▸ **What to produce**: In the listing below, convert the lines into a JSON array of strings with one string per line and blank lines omitted. Start at the line containing "Select the Made with Metropix ©2026 line" and run through the end of the listing.
━━ Raw data
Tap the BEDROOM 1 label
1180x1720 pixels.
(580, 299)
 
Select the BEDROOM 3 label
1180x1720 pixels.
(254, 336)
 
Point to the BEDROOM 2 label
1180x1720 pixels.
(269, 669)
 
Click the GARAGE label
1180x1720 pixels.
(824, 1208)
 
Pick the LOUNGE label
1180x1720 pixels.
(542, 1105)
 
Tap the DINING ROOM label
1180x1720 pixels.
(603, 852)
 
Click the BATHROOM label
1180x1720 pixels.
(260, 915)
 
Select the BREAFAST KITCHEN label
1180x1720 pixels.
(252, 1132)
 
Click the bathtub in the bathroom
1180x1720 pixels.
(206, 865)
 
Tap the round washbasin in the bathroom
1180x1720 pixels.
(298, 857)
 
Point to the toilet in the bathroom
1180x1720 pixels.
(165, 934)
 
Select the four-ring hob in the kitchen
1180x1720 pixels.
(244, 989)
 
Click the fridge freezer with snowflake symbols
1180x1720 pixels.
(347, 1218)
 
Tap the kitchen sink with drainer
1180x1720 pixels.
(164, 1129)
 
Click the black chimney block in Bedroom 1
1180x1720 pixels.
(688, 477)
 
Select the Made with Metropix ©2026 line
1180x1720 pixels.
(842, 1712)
━━━━
▸ **Full output**:
[
  "Select the Made with Metropix ©2026 line",
  "1180x1720 pixels.",
  "(842, 1712)"
]